07 junho 2007

Banco Mundial: Wolfowitz ou Zoellick. É essa a questão?


Em vez de ficar perdendo tempo brigando pela presidência de um banco politicamente, financeiramente e, acima de tudo, eticamente falido, o Brasil deveria se preocupar em promover mudanças radicais no BNDES.

A atual mudança na presidência do Banco Mundial é um momento importante para discutir o papel da instituição. No entanto, o debate está sendo reduzido a uma briga em torno da nacionalidade do presidente. A Europa quer que seja um (é um mesmo porque sempre foi um homem) europeu e não mais um estadunidense, como tem sido historicamente, enquanto outros exigem que o cargo seja ocupado por um representante de algum país do Sul.
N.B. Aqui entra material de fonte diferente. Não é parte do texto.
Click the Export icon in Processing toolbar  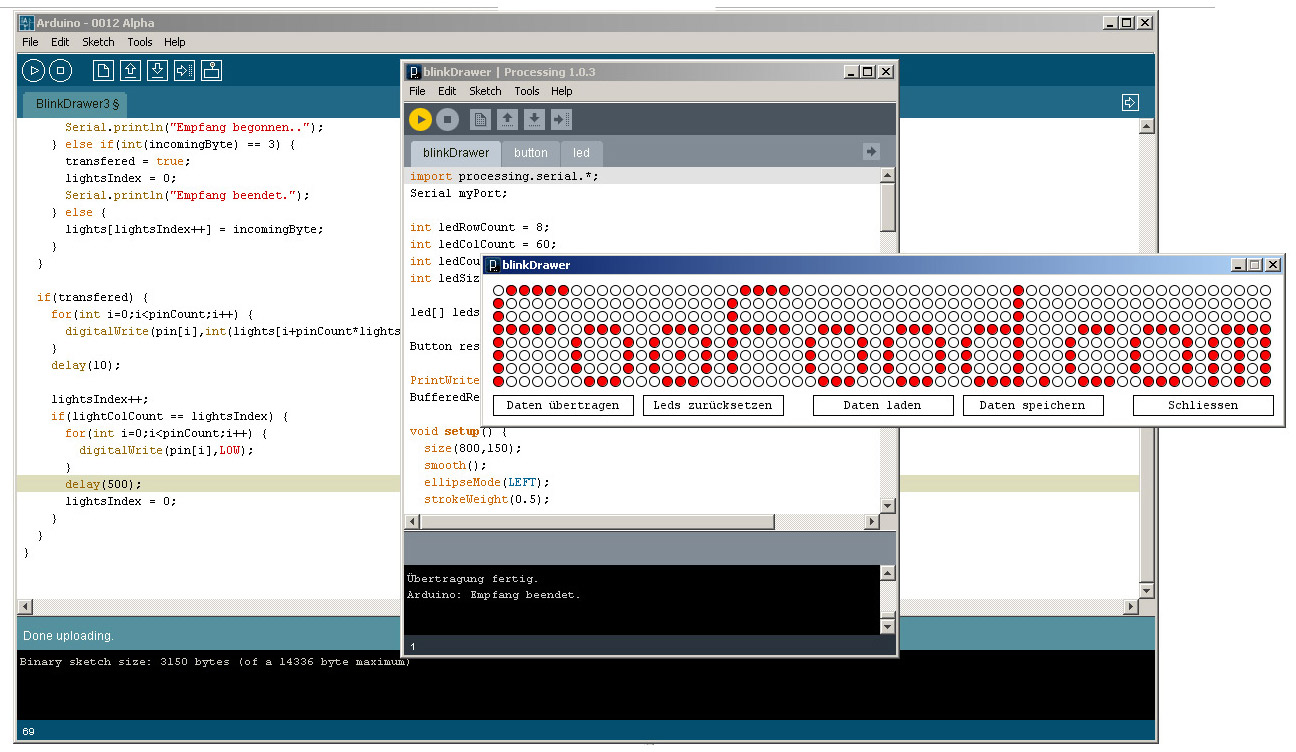pos(562,120)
Todo esse controle continua ocorrendo até em países que nem mais precisam dos recursos financeiros do Banco, como o Brasil. Em 2006 o Banco Mundial desembolsou R$4 bilhões; o BID R$3 bilhões e o BNDES R$ 52,3 bilhões. A diferença é gritante. Para o Banco Mundial sua presença é importante para o Brasil por seu “poder convocatório” – alavanca outras parcerias! Será mesmo ou é mais uma desculpa para tentar superar o fato de que sua existência não pode mais ser justificada? Se Venezuela e Equador podem ficar sem o Banco Mundial, porque o Brasil não? Porque o governo não quer!